Soal Sorotan Larangan Seks di Luar Nikah, Sandiaga Uno Minta Turis Asing Tak Ragu Wisata ke Indonesia
BALIKPAPAN, Inibalikpapan.com – Indonesia kini tekal memiliki Kitab Undang-Undang Hukum Pidana (KUHP), setelah sepakat disahkan DPR dan Pemerintah, meski mendapat protes dari sejumlah kalangan.
Pengesahan KUHP tersebut, mendapat sorotan dari media asing. Pasal yang menjadi sorotan yakni larangan seks di luar nikah. Ada hukuman pidana penjara hingga sanksi dengan mencapai Rp 10 juta jika melanggar
Menteri Pariwisata dan Ekonomi Kreatif/Kepala Badan Pariwisata dan Ekonomi Kreatif (Menparekraf/Kabaparekraf) Sandiaga Salahuddin Uno minta turis asing tak perlu ragu untuk berwisata ke Indonesia.
Saat ini pemerintah bersama stakeholder terkait sedang menyusun aturan detail dan SOP aktivitas wisata yang dapat menjamin keamanan serta kenyamanan wisatawan yang berkunjung.
Di samping itu, sosialisasi terus dilakukan tidak hanya ke kalangan industri pariwisata namun juga ke wisatawan nusantara dan wisatawan mancanegara agar tidak terjadi salah tafsir atau kesalahpahaman terhadap KUHP ini.
“Kementerian Pariwisata dan Ekonomi Kreatif (Kemenparekraf) meyakinkan seluruh wisatawan yang ingin berkunjung, untuk tidak ragu berlibur dan melakukan aktivitas wisata di Indonesia,” ujar Sandiaga dikutip dari laman Kemenparekraf.
“Bahwa konstitusi yang berlaku di Indonesia akan tetap menjamin ruang privat masyarakat dan seluruh wisatawan yang berkunjung,”
Dia menjelaska, KUHP merupakan perwujudan terhadap berjalannya sistem negara yang konstitusional yang tujuan utamanya adalah melindungi masyarakat Indonesia.

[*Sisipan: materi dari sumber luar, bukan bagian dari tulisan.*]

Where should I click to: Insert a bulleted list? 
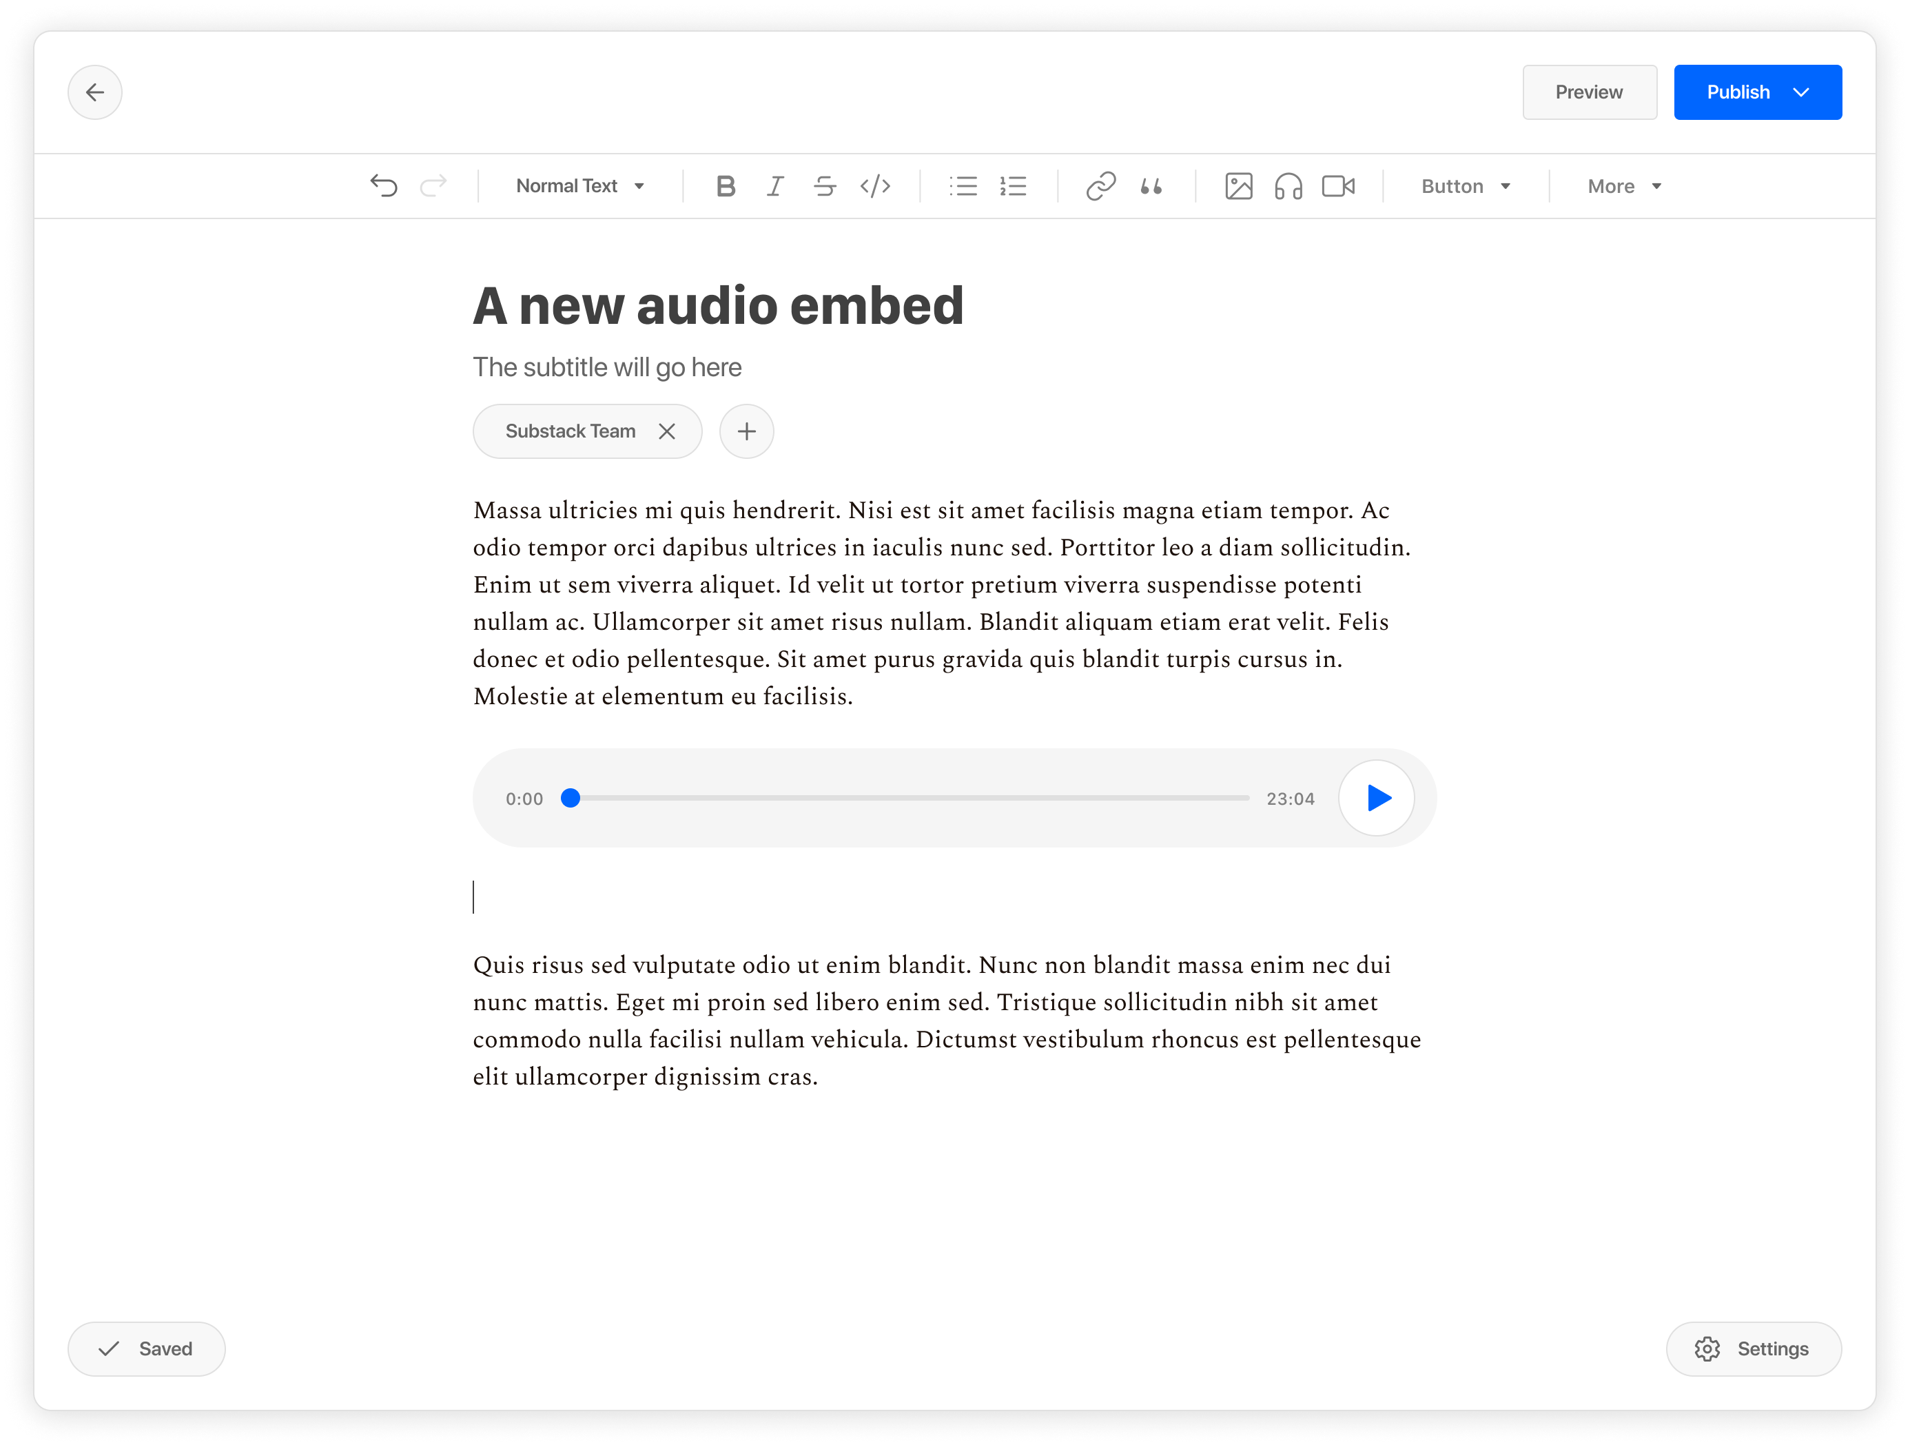coord(964,185)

Dan regulasi tersebut baru akan berlaku 3 tahun setelah disahkan.
Sebenarnya tidak ada perubahan substantif terkait pasal tersebut jika dibandingkan Pasal 284 KUHP lama. Perbedaannya hanya terletak pada penambahan pihak yang berhak mengadu. Ancaman hukuman baru bisa berlaku apabila ada pihak yang mengadukan atau dengan kata lain delik aduan.
Aturan ini mengatur pihak yang dapat mengadukan adalah suami atau istri bagi orang yang terikat perkawinan. Sedangkan bagi orang yang tidak terikat perkawinan adalah orang tua atau anaknya. Tanpa adanya pengaduan oleh orang yang sah secara hukum, maka tidak ada pihak yang berhak melakukan tindakan hukum.
“Pasal terkait perzinaan dan kohabitasi (perihal tinggal serumah tanpa ikatan perkawinan) juga bersifat delik aduan, sehingga dalam praktiknya tidak secara langsung berdampak bagi seluruh wisatawan yang berkunjung,” kata Sandiaga.